[Saved entries]

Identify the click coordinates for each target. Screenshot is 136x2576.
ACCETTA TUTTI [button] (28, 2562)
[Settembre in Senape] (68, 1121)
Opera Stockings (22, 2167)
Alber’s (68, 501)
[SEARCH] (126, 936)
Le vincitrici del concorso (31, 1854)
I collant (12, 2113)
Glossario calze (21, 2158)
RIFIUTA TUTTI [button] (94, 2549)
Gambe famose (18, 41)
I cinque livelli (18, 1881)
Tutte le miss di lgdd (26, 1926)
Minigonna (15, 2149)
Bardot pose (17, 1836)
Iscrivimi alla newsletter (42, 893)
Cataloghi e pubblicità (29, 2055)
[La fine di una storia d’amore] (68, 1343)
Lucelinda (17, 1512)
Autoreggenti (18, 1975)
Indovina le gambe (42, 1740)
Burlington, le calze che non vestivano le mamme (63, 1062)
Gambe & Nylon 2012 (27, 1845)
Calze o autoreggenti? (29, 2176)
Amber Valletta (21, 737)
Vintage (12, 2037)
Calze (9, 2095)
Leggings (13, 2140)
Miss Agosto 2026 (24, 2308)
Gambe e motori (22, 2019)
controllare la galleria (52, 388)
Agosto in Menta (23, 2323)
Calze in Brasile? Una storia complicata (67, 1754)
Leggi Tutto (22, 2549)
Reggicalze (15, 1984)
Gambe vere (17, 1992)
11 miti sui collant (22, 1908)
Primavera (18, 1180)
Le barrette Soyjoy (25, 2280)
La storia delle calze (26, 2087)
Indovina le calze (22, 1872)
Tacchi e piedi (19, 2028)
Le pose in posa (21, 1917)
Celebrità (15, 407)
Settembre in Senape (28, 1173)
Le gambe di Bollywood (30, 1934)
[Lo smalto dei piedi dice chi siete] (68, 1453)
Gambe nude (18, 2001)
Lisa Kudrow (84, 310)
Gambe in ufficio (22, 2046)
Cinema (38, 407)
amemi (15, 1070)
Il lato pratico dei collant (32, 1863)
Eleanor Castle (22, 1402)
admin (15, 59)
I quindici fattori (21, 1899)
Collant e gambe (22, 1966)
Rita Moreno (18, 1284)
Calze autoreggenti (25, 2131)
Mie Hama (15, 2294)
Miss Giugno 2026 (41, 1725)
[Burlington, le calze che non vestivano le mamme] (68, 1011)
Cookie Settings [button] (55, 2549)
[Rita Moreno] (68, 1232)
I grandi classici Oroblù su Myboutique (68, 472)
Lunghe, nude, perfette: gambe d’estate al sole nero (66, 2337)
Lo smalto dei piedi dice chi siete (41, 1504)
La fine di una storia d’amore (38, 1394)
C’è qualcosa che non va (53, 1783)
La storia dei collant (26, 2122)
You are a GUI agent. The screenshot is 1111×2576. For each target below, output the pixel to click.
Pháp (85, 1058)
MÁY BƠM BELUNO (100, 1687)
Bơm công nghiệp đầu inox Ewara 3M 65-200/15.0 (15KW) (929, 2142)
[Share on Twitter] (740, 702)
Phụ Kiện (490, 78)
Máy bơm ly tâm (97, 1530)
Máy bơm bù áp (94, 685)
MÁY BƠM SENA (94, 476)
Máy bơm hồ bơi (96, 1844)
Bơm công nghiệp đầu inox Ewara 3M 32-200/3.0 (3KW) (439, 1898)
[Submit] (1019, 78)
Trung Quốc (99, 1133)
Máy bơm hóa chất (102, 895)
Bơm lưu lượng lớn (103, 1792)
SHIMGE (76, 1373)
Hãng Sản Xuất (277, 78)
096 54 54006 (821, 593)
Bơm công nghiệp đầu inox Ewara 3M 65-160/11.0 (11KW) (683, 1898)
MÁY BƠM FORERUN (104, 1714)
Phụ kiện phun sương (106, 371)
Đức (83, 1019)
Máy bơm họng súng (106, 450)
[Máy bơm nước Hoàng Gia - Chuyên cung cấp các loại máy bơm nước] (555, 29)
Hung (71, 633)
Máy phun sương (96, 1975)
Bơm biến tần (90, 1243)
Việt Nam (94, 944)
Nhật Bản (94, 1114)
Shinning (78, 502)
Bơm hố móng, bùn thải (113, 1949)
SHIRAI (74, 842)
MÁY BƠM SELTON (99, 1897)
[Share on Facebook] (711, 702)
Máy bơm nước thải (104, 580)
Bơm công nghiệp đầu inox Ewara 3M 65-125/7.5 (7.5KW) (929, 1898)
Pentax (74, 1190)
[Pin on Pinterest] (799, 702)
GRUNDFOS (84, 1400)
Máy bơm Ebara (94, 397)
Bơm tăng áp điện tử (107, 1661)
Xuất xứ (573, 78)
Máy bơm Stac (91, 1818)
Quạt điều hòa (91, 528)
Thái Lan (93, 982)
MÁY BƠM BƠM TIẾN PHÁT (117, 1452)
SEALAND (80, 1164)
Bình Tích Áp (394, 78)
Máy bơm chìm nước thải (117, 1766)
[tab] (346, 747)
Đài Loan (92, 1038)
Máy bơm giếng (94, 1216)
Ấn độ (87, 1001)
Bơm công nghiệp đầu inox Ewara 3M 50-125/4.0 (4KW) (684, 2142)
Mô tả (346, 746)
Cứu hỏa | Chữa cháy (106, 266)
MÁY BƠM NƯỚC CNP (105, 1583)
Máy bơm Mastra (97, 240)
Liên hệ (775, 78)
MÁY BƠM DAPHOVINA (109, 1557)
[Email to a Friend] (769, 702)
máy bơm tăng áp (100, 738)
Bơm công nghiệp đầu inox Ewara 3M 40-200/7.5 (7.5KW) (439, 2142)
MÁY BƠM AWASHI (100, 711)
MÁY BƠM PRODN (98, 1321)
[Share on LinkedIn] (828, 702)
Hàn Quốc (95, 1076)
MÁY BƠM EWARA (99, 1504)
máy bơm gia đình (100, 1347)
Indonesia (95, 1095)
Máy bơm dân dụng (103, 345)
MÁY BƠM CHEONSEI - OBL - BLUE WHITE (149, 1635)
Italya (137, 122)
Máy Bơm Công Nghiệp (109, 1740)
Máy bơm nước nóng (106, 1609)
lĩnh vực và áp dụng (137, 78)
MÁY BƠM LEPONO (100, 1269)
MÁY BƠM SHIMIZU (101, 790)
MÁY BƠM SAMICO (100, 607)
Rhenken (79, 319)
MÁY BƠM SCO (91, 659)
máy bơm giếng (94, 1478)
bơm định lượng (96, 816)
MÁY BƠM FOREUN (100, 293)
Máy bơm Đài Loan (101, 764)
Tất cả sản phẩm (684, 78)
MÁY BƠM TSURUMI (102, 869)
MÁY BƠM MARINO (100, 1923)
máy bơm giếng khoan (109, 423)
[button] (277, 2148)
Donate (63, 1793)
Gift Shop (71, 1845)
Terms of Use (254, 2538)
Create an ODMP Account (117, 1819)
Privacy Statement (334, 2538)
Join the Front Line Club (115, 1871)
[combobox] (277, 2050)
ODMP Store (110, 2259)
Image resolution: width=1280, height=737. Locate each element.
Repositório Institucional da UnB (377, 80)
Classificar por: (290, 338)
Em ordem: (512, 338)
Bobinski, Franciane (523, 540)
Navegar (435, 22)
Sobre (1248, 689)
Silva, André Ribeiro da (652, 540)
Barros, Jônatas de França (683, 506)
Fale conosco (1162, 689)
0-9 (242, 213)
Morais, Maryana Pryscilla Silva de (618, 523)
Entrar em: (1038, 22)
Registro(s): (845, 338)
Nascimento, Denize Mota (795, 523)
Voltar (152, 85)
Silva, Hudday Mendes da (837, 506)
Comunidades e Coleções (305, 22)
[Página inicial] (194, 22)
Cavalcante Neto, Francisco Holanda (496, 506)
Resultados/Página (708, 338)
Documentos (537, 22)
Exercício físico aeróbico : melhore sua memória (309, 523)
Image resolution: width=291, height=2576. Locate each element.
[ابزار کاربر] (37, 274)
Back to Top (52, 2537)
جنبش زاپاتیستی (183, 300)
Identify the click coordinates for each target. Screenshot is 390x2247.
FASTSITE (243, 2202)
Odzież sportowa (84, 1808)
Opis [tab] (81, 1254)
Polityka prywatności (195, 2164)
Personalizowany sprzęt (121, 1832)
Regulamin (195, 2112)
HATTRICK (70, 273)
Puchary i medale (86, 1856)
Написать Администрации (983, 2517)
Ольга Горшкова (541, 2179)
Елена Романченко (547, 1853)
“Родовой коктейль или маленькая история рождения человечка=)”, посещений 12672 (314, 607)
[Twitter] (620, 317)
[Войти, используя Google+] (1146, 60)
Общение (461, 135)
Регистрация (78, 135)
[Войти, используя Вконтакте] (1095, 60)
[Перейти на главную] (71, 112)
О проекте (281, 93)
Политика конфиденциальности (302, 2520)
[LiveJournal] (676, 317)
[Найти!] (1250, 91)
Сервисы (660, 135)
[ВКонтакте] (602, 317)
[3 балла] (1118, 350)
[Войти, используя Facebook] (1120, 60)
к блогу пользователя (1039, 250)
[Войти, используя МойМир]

## Aim of the exercise
Reproduce exactly the entries above, limited to the lines from the one with "Bơm tăng áp điện tử (107, 1661)" through the one with "MÁY BƠM EWARA (99, 1504)", both included.

## Task response
Bơm tăng áp điện tử (107, 1661)
Xuất xứ (573, 78)
Máy bơm Stac (91, 1818)
Quạt điều hòa (91, 528)
Thái Lan (93, 982)
MÁY BƠM BƠM TIẾN PHÁT (117, 1452)
SEALAND (80, 1164)
Bình Tích Áp (394, 78)
Máy bơm chìm nước thải (117, 1766)
[tab] (346, 747)
Đài Loan (92, 1038)
Máy bơm giếng (94, 1216)
Ấn độ (87, 1001)
Bơm công nghiệp đầu inox Ewara 3M 50-125/4.0 (4KW) (684, 2142)
Mô tả (346, 746)
Cứu hỏa | Chữa cháy (106, 266)
MÁY BƠM NƯỚC CNP (105, 1583)
Máy bơm Mastra (97, 240)
Liên hệ (775, 78)
MÁY BƠM DAPHOVINA (109, 1557)
[Email to a Friend] (769, 702)
máy bơm tăng áp (100, 738)
Bơm công nghiệp đầu inox Ewara 3M 40-200/7.5 (7.5KW) (439, 2142)
MÁY BƠM AWASHI (100, 711)
MÁY BƠM PRODN (98, 1321)
[Share on LinkedIn] (828, 702)
Hàn Quốc (95, 1076)
MÁY BƠM EWARA (99, 1504)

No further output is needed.